The Data Protection Act 2018 which brought into effect the General Data Protection Regulations (GDPR)32 in the UK has imposed further requirements on dental practices in relation to the recording and processing of personal data. Practitioners should be aware of the impact this has on the use of patient data and be mindful of this in everyday practice.

Conclusion

Thorough assessment, investigations, diagnosis and appropriate treatment planning are key to safe and appropriate treatment. The consent process must be robust enough for patients to appreciate their options, and no treatment must always be considered irrespective of the symptoms.

Where practitioners are contemplating oral surgery procedures, they should be mindful of the risks and benefits of surgery and reflect on their limitations. It is imperative to involve patients in treatment decisions, and adequate consent must be obtained.

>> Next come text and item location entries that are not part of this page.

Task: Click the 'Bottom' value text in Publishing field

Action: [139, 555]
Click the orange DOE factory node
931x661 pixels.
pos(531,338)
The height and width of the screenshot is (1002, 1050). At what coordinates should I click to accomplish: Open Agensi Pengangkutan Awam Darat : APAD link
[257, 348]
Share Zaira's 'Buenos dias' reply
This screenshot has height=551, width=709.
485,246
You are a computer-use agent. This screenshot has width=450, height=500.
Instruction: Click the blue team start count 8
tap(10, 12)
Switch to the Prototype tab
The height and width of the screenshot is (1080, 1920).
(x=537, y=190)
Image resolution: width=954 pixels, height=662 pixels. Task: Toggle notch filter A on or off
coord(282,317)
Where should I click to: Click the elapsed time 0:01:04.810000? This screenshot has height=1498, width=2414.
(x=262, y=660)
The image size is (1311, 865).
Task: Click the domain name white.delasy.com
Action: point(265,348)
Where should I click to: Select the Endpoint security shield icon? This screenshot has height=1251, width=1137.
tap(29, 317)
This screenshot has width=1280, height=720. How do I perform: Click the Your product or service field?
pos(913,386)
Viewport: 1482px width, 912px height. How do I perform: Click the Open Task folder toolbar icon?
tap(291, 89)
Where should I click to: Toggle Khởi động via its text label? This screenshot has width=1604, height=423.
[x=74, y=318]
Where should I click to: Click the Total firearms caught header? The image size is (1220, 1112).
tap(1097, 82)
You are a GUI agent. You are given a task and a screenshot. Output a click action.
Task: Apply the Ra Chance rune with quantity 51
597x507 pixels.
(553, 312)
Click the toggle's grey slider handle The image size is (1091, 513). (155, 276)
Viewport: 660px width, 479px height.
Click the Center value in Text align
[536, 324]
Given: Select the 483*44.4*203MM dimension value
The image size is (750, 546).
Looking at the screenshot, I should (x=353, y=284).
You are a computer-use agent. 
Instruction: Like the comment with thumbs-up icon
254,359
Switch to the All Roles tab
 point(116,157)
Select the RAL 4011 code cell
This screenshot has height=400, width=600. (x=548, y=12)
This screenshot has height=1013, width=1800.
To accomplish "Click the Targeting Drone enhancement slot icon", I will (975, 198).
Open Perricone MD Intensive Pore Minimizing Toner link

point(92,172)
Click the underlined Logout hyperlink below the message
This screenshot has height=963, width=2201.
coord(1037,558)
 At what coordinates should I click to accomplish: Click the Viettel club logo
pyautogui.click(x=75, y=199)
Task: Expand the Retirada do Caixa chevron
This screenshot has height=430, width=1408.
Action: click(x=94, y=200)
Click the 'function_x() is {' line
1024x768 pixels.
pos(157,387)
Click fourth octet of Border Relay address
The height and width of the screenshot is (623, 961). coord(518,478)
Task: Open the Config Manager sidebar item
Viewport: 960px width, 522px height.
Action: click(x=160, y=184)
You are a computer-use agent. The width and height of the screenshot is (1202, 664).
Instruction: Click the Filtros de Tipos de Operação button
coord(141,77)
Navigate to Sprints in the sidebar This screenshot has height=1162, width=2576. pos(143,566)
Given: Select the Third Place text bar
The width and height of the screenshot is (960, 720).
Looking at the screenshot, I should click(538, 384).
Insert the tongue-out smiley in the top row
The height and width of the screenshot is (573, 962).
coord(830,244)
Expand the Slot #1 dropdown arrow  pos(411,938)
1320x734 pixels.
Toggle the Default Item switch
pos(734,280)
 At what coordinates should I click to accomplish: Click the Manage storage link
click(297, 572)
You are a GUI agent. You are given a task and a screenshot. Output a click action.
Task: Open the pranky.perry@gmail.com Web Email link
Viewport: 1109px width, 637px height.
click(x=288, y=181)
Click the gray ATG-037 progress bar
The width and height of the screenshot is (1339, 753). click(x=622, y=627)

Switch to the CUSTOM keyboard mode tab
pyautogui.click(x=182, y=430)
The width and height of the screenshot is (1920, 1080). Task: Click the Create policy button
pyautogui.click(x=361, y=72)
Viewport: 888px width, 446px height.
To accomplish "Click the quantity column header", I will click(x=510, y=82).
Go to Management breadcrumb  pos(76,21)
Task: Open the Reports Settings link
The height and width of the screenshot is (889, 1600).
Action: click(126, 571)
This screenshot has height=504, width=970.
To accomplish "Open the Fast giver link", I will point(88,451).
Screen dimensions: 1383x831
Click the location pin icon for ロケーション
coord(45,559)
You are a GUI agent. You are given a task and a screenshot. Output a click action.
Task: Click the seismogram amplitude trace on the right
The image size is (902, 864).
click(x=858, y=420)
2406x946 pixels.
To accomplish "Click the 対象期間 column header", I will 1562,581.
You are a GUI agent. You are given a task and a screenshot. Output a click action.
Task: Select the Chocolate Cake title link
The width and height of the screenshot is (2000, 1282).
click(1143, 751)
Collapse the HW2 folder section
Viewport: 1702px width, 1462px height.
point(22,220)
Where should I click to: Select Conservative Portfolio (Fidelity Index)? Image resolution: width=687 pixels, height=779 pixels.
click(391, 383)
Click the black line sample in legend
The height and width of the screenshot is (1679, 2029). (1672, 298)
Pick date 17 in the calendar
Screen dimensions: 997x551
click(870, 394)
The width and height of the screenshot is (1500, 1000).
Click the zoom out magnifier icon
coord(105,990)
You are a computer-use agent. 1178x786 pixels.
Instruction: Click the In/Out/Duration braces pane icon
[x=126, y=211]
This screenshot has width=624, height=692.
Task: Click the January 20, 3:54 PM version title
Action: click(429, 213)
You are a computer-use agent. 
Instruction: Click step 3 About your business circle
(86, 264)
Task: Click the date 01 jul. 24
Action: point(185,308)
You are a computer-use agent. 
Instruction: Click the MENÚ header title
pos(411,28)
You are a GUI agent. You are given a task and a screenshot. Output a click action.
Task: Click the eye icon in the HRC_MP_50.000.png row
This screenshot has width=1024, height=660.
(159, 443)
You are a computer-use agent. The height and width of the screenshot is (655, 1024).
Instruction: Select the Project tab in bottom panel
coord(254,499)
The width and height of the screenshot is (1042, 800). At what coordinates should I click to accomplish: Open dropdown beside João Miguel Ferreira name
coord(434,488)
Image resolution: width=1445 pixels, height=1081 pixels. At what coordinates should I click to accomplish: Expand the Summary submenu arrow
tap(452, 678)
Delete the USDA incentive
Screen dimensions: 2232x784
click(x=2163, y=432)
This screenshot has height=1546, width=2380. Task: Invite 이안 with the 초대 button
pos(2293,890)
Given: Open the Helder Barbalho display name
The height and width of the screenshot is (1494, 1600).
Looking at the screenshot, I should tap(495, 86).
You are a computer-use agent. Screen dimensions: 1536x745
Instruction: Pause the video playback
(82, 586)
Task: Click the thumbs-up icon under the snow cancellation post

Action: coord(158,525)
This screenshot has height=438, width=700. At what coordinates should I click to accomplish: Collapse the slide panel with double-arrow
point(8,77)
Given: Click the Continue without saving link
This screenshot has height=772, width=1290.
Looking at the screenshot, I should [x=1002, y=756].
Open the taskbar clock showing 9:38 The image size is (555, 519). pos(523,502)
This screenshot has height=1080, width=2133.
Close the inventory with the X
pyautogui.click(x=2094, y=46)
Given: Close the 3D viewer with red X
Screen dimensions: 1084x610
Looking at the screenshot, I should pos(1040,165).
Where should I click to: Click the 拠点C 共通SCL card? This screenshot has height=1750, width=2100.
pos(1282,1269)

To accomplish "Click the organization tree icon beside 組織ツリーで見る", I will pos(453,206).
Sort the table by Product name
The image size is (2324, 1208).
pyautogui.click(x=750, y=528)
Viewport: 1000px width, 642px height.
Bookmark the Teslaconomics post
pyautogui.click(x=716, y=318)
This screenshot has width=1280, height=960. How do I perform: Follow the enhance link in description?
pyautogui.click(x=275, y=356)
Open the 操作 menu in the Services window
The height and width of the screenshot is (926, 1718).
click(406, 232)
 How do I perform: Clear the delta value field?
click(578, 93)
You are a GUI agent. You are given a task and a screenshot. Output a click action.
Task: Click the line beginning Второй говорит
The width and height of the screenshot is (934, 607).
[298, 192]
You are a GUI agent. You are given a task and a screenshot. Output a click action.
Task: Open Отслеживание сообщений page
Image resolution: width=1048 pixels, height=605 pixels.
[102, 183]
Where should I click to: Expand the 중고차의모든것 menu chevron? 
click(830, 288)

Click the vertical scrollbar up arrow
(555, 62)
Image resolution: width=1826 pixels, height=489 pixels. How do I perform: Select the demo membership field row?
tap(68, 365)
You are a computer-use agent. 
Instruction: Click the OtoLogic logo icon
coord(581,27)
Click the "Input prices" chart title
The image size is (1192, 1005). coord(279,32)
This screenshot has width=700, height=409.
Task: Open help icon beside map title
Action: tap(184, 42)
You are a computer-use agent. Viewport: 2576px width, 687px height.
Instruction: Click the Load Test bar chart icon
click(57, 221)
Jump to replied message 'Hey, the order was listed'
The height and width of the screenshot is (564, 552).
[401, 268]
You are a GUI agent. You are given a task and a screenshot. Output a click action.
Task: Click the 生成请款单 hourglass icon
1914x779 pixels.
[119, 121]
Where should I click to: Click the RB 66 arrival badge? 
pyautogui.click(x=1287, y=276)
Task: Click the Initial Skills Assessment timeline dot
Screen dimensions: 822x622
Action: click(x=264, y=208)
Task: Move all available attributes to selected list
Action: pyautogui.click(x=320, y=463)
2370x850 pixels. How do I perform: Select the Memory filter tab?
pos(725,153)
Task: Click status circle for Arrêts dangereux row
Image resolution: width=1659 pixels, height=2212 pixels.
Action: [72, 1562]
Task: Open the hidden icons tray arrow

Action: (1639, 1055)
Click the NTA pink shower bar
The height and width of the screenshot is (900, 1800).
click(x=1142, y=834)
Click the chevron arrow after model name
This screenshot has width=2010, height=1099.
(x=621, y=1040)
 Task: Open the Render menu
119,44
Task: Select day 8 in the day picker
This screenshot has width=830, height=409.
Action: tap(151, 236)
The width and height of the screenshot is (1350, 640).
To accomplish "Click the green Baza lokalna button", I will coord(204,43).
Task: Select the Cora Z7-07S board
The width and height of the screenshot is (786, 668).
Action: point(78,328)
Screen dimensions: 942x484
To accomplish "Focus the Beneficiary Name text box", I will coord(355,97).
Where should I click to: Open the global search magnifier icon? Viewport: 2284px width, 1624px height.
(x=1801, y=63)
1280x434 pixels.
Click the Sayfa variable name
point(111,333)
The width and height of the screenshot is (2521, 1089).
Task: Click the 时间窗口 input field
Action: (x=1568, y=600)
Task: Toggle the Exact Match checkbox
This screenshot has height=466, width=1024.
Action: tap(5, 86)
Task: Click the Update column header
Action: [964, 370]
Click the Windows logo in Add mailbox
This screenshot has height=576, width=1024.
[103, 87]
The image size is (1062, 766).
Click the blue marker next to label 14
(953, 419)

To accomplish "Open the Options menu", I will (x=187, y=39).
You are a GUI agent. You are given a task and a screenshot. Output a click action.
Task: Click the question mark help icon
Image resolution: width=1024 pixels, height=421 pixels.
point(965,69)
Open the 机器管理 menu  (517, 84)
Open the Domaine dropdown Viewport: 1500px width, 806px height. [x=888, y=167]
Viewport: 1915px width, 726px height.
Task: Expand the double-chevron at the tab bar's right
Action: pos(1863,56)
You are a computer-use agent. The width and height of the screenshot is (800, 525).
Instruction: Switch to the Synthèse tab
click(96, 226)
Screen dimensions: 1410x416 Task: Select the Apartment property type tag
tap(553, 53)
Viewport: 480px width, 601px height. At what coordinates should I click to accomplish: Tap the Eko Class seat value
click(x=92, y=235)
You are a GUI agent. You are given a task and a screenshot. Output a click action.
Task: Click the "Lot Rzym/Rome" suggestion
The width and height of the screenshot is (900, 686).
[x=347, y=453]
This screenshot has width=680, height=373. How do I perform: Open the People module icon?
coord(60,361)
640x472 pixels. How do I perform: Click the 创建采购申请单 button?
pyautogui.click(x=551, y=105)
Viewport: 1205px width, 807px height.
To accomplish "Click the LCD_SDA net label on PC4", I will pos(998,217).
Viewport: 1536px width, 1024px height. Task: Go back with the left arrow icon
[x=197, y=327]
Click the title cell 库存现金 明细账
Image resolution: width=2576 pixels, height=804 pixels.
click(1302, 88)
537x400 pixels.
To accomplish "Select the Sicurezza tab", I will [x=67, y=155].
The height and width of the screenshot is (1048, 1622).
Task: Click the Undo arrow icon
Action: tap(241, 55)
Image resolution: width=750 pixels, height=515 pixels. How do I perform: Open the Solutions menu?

Treatment should be completed in a safe environment with appropriate checks in place, and clear written and verbal post-operative instructions with emergency contact details should be given to patients. Post-operative calls after surgery, usually within 72 hours, are suggested to enable any advice to be given to patients to alleviate any early issues. This also gives the practitioner opportunity to re-appoint patients with concerning symptoms.

When complications occur, practitioners must appreciate the seriousness of these and refer appropriately both in a timely manner to a suitably trained colleague.